▸ **Problem to solve**
Select, from the data, each line where "network" occurs.

Stored data:
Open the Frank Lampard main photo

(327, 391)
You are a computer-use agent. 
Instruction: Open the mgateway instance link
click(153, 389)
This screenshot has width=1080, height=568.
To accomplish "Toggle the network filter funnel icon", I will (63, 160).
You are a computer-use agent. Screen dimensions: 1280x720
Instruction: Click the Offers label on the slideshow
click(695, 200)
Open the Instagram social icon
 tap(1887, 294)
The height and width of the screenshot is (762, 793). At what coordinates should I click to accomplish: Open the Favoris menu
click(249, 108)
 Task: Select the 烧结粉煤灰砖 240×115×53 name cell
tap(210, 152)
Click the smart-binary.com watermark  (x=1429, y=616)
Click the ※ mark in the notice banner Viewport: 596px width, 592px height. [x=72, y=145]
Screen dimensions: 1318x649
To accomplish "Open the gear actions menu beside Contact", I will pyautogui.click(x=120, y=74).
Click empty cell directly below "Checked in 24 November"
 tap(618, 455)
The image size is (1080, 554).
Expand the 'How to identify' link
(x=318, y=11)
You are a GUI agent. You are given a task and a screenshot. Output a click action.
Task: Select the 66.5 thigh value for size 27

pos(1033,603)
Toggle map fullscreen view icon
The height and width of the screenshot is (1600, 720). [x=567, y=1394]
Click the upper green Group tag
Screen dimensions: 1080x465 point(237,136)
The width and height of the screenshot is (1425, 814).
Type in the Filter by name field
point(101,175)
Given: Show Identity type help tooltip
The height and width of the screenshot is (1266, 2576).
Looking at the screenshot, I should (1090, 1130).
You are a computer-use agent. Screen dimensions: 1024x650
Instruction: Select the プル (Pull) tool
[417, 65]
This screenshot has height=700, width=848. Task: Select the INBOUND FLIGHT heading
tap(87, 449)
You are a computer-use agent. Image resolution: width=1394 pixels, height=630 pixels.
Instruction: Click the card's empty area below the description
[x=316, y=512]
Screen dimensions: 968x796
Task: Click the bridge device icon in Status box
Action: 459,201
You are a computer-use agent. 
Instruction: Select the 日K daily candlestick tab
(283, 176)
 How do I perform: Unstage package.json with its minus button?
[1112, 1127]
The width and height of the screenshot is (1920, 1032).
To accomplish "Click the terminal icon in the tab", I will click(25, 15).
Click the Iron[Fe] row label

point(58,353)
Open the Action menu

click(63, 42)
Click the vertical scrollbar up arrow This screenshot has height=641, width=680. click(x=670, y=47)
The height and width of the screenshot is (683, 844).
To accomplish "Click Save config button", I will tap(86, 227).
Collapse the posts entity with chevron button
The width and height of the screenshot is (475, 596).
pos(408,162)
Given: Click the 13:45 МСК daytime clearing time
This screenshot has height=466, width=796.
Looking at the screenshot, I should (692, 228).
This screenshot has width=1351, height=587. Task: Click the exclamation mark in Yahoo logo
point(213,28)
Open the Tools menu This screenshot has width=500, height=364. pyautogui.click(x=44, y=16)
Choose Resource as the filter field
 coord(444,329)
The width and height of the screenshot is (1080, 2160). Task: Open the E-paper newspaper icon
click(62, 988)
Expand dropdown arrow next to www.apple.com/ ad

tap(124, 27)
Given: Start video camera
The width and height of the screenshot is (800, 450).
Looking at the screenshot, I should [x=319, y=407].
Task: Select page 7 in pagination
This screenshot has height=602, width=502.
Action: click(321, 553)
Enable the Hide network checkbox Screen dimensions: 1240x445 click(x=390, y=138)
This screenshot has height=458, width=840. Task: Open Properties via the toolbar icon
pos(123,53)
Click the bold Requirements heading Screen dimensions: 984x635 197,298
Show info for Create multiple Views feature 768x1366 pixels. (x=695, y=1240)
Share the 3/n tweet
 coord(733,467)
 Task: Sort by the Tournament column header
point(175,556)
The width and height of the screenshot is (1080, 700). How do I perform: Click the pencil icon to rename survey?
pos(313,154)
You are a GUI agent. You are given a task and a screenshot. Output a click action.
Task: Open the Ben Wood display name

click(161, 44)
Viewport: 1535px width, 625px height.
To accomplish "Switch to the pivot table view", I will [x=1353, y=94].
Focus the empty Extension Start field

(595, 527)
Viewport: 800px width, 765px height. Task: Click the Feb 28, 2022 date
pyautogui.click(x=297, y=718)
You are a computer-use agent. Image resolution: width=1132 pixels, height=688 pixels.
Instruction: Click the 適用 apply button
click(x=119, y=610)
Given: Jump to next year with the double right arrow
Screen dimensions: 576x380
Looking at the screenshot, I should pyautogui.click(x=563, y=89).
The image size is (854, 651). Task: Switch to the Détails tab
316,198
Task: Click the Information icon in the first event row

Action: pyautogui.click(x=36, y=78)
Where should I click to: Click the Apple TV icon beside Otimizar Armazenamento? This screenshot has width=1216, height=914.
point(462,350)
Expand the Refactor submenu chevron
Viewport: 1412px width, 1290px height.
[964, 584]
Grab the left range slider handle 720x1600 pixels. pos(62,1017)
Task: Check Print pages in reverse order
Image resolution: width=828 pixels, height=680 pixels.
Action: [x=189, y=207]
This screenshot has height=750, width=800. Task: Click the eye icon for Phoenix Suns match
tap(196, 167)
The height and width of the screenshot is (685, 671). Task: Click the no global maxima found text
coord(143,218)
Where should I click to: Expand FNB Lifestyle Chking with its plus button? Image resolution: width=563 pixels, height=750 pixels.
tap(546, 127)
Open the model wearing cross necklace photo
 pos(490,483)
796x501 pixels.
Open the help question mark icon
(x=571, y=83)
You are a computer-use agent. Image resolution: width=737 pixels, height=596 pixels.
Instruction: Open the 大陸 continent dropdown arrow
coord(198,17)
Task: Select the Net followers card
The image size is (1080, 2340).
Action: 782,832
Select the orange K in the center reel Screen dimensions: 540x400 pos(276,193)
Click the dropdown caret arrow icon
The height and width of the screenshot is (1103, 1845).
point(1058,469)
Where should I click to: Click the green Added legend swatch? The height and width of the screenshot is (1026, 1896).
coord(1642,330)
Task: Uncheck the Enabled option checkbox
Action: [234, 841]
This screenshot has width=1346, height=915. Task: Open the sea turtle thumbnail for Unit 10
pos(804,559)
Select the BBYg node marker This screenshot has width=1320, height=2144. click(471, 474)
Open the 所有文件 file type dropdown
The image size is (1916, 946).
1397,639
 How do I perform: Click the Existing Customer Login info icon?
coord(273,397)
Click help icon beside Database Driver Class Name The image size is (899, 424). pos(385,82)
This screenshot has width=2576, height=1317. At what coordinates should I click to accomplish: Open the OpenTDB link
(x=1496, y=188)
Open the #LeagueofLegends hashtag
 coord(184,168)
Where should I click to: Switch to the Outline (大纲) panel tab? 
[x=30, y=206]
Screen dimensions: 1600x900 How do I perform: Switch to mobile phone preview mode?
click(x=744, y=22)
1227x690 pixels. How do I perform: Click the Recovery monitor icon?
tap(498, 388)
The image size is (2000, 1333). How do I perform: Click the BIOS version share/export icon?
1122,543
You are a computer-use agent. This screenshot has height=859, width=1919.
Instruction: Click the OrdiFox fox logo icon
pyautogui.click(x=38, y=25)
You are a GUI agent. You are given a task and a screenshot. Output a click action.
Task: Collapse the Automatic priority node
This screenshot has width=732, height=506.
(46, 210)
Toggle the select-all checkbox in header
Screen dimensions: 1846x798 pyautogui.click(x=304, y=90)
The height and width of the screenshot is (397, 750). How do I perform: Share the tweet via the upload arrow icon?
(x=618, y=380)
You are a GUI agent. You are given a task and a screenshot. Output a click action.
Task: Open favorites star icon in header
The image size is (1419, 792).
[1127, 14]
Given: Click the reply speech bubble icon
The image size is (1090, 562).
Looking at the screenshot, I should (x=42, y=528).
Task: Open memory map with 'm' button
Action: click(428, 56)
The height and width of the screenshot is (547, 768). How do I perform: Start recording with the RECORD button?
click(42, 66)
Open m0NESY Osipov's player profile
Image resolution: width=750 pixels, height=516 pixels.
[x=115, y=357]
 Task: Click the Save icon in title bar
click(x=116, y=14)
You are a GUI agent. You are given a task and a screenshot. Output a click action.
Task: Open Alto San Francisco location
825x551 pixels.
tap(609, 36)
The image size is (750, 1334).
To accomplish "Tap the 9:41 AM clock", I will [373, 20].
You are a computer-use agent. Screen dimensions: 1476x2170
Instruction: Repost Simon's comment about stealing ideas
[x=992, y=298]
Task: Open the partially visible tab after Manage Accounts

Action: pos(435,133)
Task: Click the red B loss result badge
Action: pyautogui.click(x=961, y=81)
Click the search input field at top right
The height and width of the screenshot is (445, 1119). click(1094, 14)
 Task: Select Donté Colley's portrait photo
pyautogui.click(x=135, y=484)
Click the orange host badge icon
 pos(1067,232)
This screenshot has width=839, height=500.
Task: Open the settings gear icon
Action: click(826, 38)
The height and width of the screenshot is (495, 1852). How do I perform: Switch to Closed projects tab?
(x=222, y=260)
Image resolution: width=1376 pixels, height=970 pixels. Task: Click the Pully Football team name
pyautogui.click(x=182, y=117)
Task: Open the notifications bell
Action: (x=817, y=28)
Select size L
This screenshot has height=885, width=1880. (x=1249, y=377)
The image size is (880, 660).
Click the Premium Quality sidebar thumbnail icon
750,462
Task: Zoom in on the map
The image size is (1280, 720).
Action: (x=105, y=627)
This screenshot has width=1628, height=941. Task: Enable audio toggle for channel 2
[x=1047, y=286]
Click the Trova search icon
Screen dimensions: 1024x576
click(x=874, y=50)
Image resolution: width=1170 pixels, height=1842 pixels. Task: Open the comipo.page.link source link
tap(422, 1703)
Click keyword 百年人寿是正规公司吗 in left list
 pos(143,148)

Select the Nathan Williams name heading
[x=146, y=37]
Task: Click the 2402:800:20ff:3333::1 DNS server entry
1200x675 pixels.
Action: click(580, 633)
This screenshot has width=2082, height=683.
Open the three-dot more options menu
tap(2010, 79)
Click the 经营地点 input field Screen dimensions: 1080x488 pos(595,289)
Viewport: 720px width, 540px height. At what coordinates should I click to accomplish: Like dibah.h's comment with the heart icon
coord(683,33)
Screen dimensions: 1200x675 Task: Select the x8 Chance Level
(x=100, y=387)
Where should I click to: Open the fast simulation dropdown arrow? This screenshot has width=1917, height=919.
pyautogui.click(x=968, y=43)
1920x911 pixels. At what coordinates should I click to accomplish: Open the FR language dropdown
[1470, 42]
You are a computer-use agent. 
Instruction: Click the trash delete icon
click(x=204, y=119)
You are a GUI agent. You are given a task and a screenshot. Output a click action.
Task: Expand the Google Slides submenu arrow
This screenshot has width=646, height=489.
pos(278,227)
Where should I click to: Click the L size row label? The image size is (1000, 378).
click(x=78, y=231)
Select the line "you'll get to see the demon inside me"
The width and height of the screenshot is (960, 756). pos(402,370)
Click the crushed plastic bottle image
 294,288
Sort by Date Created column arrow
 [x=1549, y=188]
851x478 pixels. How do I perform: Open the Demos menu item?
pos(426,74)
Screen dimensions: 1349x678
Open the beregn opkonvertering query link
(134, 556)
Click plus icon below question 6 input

▸ **Reply**
To accomplish "Toggle the network filter funnel icon", I will (63, 160).
Enable the Hide network checkbox Screen dimensions: 1240x445 click(x=390, y=138)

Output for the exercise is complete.